That's why you have to put that line in a try/catch block.... In my original post, I did explain that when this happens, the image is probably in an unsupported format, and there's really nothing much you can do except to ignore that image and go on...
Re: [2005]Extract Images from a PDF file using iTextSharp
Thanks for the quick reply. Do you know of a way to convert each page of a PDF document to an image? I'm trying to convert a multipage PDF to a multipage TIFF. I don't necessarily want to pull the images out of a PDF page, I want to treat the whole page as an image (without having to buy a third party library). Thanks in advance!
Re: [2005]Extract Images from a PDF file using iTextSharp
Hi,
is it possible to get the position(x,y,height,width) of image in the pdf?

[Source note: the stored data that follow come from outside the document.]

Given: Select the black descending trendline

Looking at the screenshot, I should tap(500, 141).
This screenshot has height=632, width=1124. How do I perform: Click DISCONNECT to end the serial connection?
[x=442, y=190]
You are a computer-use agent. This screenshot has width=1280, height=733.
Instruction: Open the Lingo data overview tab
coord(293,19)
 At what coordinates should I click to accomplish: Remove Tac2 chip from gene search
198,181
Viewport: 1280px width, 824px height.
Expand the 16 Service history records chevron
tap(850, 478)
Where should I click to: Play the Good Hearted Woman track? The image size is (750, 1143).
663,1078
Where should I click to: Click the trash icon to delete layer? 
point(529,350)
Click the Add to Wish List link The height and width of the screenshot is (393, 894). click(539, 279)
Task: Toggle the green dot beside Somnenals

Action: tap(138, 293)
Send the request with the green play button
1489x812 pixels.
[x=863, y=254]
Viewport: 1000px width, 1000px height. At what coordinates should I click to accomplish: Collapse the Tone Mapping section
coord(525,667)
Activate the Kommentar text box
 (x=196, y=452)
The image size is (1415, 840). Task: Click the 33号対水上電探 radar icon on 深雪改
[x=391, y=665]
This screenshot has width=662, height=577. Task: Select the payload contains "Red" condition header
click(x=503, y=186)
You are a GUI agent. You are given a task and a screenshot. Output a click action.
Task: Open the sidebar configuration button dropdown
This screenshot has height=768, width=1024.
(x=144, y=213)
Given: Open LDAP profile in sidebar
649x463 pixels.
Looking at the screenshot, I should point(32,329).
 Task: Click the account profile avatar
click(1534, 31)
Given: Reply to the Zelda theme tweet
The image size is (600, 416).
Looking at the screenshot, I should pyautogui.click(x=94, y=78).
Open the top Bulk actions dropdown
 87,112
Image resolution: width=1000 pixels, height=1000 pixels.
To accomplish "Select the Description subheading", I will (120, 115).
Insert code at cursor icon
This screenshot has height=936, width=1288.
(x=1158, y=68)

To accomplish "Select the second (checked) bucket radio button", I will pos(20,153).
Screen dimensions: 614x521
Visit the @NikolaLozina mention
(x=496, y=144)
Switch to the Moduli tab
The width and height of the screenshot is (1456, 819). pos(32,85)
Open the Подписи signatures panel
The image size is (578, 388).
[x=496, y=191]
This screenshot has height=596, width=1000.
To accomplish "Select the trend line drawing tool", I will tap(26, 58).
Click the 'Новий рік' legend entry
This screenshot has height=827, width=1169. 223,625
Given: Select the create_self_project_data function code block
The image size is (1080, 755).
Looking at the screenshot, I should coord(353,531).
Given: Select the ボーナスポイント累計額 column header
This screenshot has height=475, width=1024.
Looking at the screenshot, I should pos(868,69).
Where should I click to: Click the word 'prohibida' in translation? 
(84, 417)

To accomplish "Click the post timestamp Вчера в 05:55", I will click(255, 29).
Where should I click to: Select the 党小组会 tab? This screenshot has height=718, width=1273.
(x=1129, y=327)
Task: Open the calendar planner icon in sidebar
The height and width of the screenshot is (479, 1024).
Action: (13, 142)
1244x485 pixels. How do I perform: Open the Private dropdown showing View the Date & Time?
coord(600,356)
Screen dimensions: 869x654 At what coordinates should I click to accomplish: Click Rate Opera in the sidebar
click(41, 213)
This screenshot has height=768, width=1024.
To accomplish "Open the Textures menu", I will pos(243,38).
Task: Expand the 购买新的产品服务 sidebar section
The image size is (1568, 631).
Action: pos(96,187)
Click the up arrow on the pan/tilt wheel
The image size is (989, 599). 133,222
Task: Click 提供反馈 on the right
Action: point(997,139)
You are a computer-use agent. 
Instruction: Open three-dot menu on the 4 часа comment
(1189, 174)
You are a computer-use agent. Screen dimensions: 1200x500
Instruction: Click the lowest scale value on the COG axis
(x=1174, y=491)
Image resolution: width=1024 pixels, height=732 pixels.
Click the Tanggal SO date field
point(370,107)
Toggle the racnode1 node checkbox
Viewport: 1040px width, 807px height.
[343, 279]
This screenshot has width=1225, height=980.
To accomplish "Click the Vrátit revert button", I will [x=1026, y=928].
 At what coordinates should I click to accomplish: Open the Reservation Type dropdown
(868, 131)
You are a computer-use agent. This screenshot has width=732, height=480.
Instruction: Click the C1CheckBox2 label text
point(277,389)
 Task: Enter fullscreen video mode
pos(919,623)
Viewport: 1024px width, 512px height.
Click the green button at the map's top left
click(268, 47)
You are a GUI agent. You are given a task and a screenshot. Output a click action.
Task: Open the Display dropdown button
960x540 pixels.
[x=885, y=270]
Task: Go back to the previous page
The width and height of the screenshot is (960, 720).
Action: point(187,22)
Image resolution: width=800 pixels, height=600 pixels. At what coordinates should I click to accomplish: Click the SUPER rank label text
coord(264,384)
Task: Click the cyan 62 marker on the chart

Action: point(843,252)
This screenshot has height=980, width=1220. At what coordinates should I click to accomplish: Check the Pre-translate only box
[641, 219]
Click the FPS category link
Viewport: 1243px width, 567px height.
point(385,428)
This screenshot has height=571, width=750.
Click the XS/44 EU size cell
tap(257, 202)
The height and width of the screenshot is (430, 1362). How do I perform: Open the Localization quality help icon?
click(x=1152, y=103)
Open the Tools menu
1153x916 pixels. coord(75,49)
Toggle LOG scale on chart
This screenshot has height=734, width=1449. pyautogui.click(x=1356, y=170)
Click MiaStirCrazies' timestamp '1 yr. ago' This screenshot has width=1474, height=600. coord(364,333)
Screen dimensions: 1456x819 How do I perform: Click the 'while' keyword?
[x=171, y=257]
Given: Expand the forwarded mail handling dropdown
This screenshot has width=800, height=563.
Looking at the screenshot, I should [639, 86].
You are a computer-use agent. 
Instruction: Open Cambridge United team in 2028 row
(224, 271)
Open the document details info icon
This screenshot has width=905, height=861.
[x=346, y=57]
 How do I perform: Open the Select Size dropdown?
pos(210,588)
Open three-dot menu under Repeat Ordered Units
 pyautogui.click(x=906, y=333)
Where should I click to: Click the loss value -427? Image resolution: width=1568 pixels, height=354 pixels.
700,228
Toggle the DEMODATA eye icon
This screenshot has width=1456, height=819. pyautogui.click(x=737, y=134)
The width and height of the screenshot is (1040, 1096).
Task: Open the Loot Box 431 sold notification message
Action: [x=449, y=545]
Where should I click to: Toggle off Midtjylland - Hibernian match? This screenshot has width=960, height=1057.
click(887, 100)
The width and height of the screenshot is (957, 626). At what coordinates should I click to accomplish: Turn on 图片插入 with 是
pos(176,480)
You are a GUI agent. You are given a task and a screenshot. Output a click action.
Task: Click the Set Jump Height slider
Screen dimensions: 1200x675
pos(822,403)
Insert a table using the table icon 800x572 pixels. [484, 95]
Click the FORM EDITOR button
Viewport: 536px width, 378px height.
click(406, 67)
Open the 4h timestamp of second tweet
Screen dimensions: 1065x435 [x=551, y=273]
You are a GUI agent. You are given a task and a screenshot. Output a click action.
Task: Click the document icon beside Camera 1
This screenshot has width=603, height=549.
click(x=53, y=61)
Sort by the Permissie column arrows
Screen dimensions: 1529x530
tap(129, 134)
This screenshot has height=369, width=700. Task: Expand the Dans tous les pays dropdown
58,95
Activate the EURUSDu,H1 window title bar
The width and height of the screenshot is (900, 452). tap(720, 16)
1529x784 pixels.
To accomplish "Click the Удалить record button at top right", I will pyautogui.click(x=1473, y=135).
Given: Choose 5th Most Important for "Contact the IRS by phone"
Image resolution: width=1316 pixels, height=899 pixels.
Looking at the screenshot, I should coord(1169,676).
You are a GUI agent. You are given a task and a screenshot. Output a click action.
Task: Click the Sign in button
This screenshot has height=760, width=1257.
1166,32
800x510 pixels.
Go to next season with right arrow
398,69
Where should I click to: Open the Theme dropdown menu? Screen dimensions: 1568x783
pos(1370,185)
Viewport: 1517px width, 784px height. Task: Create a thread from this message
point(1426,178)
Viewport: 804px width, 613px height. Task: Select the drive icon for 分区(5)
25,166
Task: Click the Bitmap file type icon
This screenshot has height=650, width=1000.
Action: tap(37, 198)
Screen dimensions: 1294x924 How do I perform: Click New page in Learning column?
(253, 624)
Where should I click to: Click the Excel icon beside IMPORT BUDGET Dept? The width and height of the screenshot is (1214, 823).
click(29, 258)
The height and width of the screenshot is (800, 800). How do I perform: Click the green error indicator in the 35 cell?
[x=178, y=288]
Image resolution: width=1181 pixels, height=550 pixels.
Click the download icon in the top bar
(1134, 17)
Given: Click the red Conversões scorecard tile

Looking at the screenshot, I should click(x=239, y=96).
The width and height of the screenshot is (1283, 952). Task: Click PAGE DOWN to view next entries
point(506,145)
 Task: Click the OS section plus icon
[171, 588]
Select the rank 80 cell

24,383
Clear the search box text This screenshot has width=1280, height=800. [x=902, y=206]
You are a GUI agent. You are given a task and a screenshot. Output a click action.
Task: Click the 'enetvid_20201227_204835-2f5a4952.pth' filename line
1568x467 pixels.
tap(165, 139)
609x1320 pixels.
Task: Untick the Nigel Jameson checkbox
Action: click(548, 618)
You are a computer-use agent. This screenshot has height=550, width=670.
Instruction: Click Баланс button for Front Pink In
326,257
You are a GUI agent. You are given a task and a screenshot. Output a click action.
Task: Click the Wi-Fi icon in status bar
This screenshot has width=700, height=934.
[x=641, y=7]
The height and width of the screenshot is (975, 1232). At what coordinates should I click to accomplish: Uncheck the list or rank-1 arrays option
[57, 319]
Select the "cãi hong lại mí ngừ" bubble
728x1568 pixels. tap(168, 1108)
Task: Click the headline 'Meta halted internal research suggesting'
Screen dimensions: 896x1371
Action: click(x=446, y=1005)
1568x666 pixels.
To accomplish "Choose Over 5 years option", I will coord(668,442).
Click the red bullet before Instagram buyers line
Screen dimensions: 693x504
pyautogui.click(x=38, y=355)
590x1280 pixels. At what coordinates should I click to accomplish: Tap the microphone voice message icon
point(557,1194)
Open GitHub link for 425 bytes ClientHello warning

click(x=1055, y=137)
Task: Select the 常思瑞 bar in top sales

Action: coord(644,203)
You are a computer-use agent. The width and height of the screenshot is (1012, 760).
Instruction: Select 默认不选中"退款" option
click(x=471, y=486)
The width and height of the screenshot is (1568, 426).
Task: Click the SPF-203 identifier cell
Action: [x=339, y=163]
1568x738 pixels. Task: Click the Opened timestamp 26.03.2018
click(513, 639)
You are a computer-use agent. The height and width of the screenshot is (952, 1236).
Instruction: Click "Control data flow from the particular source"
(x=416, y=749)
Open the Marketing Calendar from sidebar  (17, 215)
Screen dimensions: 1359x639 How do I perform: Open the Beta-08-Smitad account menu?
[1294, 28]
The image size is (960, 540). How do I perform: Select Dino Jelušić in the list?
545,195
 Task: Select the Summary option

Re: [2005]Extract Images from a PDF file using iTextSharp
I need the same. Please help to extract text with itext
Re: [2005]Extract Images from a PDF file using iTextSharp
sorry my last post, i need help to extract text from a required position...
Re: [2005]Extract Images from a PDF file using iTextSharp
Can you share the code to extract all the hyperlinks from a pdf file along with its text.
Re: [2005]Extract Images from a PDF file using iTextSharp
Quote:
Originally Posted by
gayatri
Can you share the code to extract all the hyperlinks from a pdf file along with its text.
Check out this thread
http://www.vbforums.com/showthread.php?t=490456
You need to download the PdfManipulation2 class and use the ExtractURLs method.
Re: [2005]Extract Images from a PDF file using iTextSharp
Quote:
Originally Posted by
stanav
=========
Hello Stanav,
Do we have code or sample logic that can remove the watermark text & watermark image from a pdf file ?
thanks,
RkTech